如果想用hive来分析采集来的日志,我们可以将/flume/events下面的日志数据都load到hive中的表当中去。


如果了解hive的load data原理的话,还有一种更简便的方式,可以省去load data这一步,就是直接将sink1.hdfs.path指定为hive表的目录。

下面我将详细描述具体的操作步骤。

我们还是从需求驱动来讲解,前面我们采集的数据,都是接口的访问日志数据,数据格式是JSON格式如下:

{"requestTime":1405651379758,"requestParams":{"timestamp":1405651377211,"phone":"02038824941","cardName":"测试商家名称","provinceCode":"440000","cityCode":"440106"},"requestUrl":"/reporter-api/reporter/reporter12/init.do"}

现在有一个需求,我们要统计接口的总调用量。

我第一想法就是,hive中建一张表:test             然后将hdfs.path指定为tier1.sinks.sink1.hdfs.path=hdfs://master68:8020/user/hive/warehouse/besttone.db/test

然后select  count(*) from test;   完事。

这个方案简单,粗暴,先这么干着。于是会遇到一个问题,我的日志数据时JSON格式的,需要hive来序列化和反序列化JSON格式的数据到test表的具体字段当中去。

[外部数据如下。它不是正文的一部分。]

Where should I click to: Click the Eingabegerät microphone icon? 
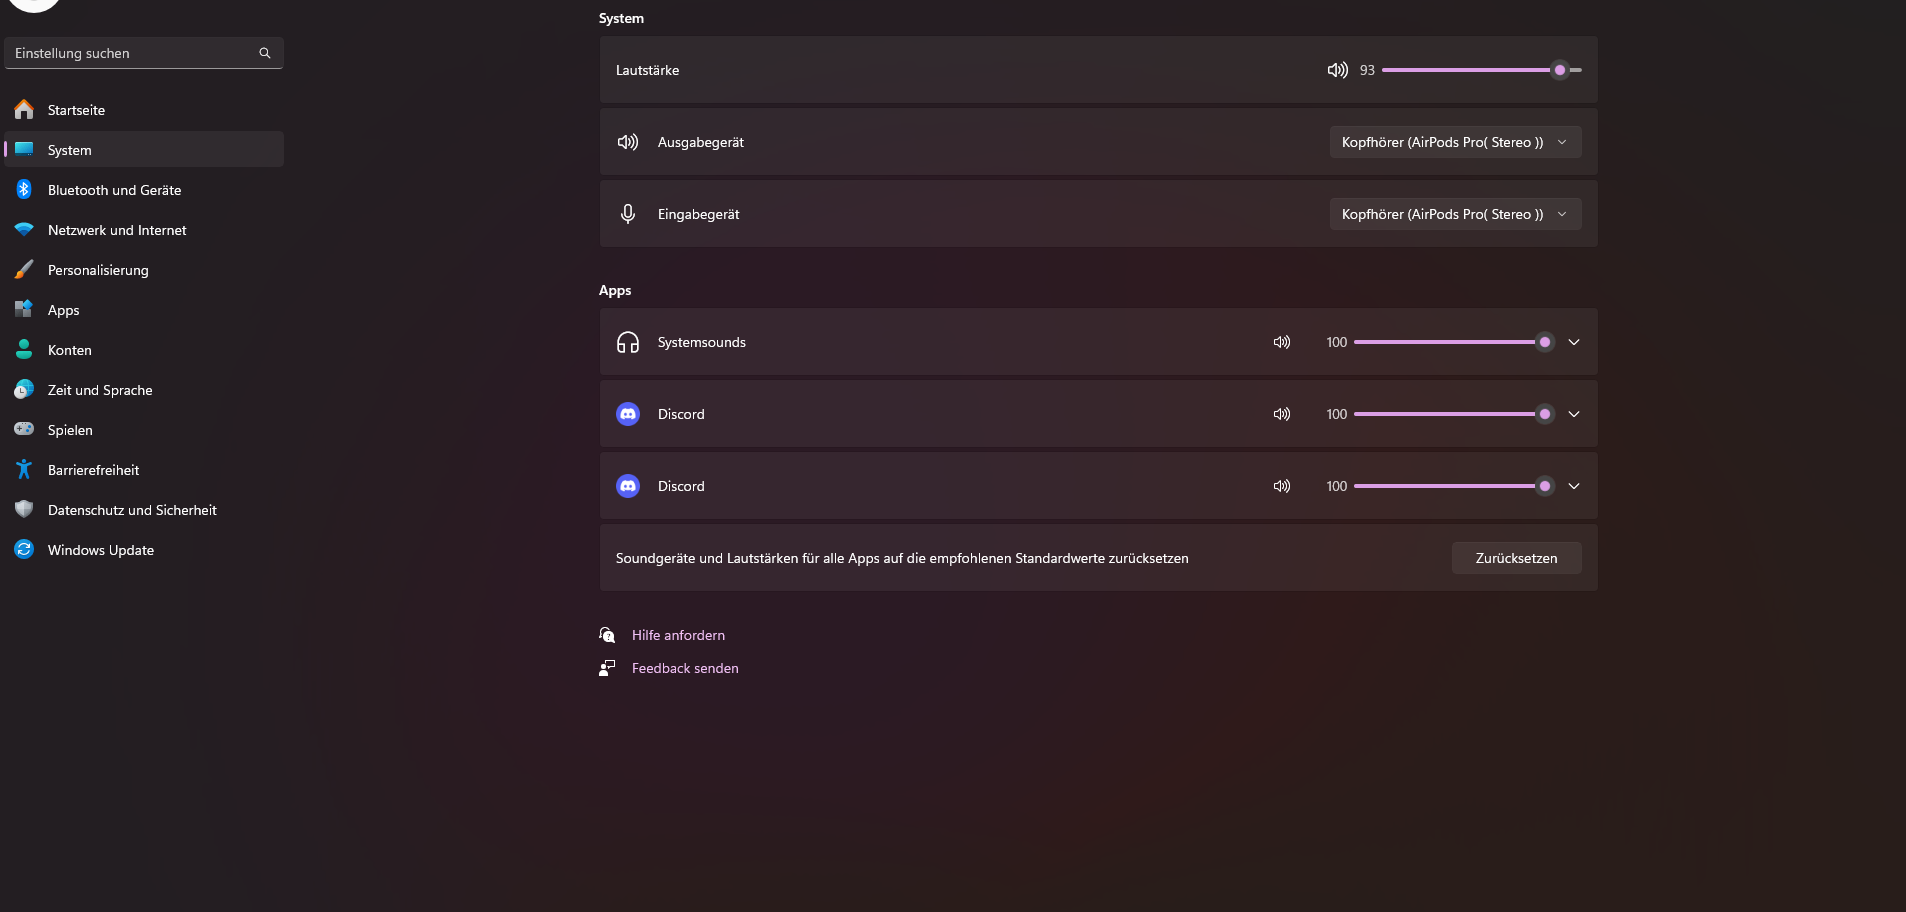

这有点糟糕,因为hive本身没有提供JSON的SERDE,但是有提供函数来解析JSON字符串,

第一个是(UDF):

get_json_object(string json_string,string path) 从给定路径上的JSON字符串中抽取出JSON对象,并返回这个对象的JSON字符串形式,如果输入的JSON字符串是非法的,则返回NULL。

第二个是表生成函数(UDTF):json_tuple(string jsonstr,p1,p2,...,pn) 本函数可以接受多个标签名称,对输入的JSON字符串进行处理,这个和get_json_object这个UDF类似,不过更高效,其通过一次调用就可以获得多个键值,例:select b.* from test_json a lateral view json_tuple(a.id,'id','name') b as f1,f2;通过lateral view行转列。


最理想的方式就是能有一种JSON SERDE,只要我们LOAD完数据,就直接可以select * from test,而不是select get_json_object这种方式来获取,N个字段就要解析N次,效率太低了。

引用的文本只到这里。